▶ _DATA_:
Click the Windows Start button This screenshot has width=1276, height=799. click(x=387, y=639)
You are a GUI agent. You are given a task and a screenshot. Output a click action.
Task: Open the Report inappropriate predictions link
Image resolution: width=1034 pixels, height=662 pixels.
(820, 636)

▶ _WHAT YOU WILL DO_:
Output the listing exactly.

▶ _TASK RESULT_:
Click the Windows Start button This screenshot has width=1276, height=799. click(x=387, y=639)
You are a GUI agent. You are given a task and a screenshot. Output a click action.
Task: Open the Report inappropriate predictions link
Image resolution: width=1034 pixels, height=662 pixels.
(820, 636)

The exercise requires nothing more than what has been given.